A simple way of getting this information is to target the laptops used by the people that manage the portfolios and market strategies of the financial institutions. Criminals can spy on them until they see a major position about to be taken, or find a presentation that will be made to the senior management.
“Part of the problem,” said Kellermann, “is that within a financial institution there’s always a surveillance department that conducts traditional surveillance for regulatory compliance on everyone who conducts finance. But there is a disconnect between the surveillance department and the cybersecurity department. The surveillance department is looking for a traditional insider threat rather than a digital insider threat. Tom might not have been a threat, but there was something on his machine that was a threat.”

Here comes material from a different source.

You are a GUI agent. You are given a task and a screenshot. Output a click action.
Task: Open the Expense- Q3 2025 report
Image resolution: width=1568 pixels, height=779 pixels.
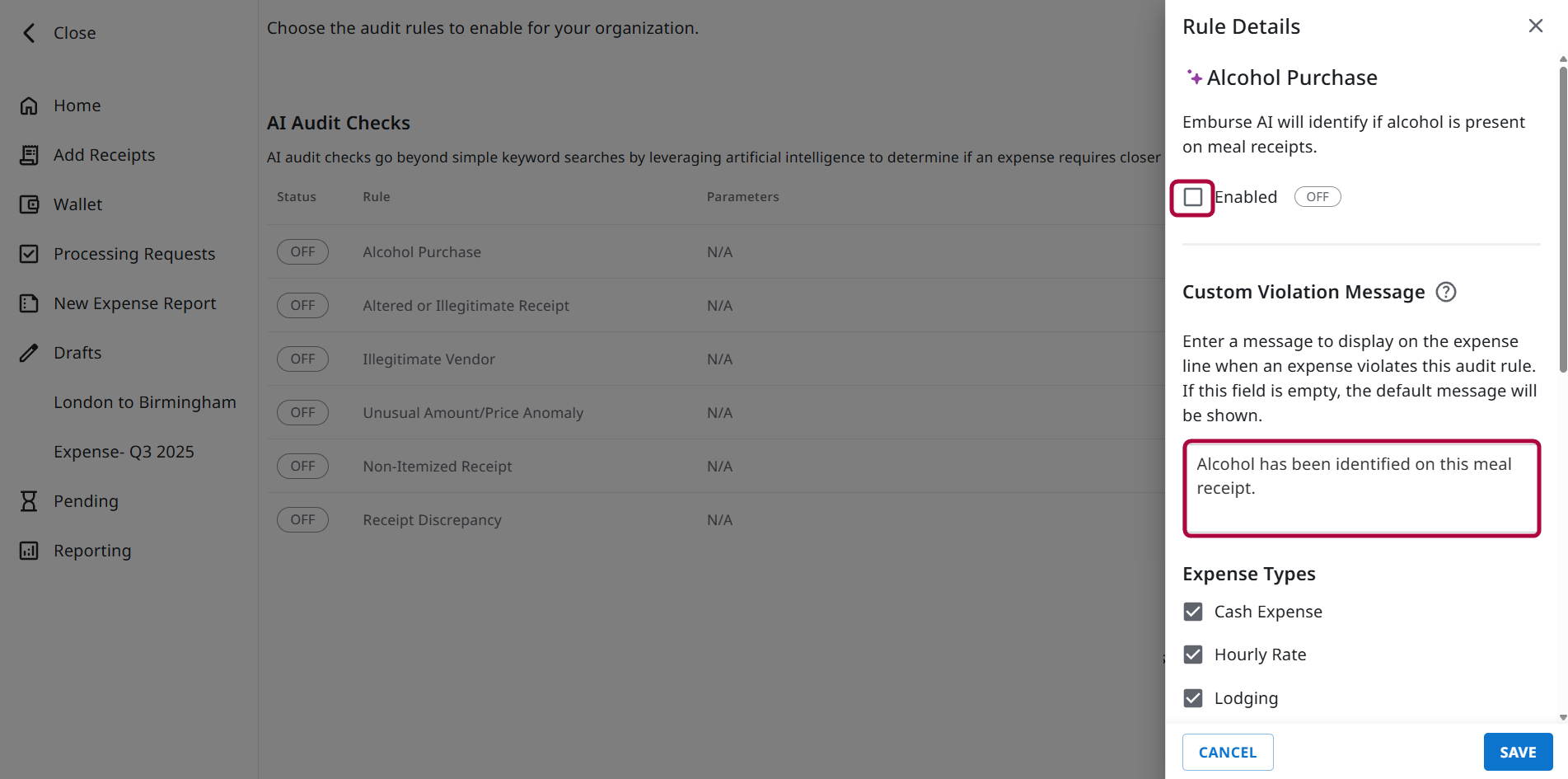pos(124,451)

One of the biggest year-on-year changes noted by the report is the growth of what Kellermann calls island hopping from 2% to 60%. Kellermann prefers ‘island hopping’ to ‘supply chain’ because in the finance sector there is no clearly defined end target – each hop opens multiple new possibilities, and the criminals don’t stop hopping. At the same time, the largest single concern, at 83% of the respondents, is the security of cryptocurrency exchanges. The two issues are related.
The concern over cryptocurrency exchange security is not because they are financial institutions, but precisely because, in the technical sense, they are not a financial institution. In short, they are not controlled or regulated in the same way as official financial institutions. “The security of crypto exchanges is minimal because of an over-reliance on the security of blockchains – which is a fallacy,” said Kellermann. “Many of these exchanges understand that they’re complicit in the laundering of cybercriminal proceeds, and they just turn a blind eye to it because they don’t have any reporting requirements.”
But at the same time, the financial institutions are moving to fintech through digital transformation. “The financial institutions are trying to become part of the new digital world – they’re partnering with these exchanges and virtual currencies to facilitate adoption and greater liquidity for proceeds from retail customers.” Where this becomes interesting and potentially damaging is in the use of APIs between the two organizations, and the ongoing surge in API attacks. As a result, the poor security posture of a crypto exchange could lead to island hopping via an API into the financial institution.
“God forbid you get in bed with the wrong exchange,” said Kellermann. “You could become a victim of cybercrime and worse because of the nature of that digital feature that exists between you and the exchange.”
The way forward
Kellermann notes that 80% of the CISOs at financial institutions still report to the CIO. He believes this is a mistake. “If there was ever an industry that necessitates the CISO to be more significant than the CIO, it is finance,” he told SecurityWeek. “There is a conflict of interest for a CIO to be managing a CISO in the financial sector. The charter of financial institutions is safety and soundness and trust and confidence. But in the age of digital transformation for financial institutions, the CIO will inherently increase the attack surface. The CISO is more concerned with risk management – and risk management should be the dominant paradigm in finance.”
He points to CISA’s Shields Up guidance, where the need to empower CISOs is the top recommendation for corporate leaders and CEOs to better protect their organizations. “The current standards of cybersecurity in the financial sector are not taking into account how evolved and organized the cybercrime cartels have become,” he said. That needs to change.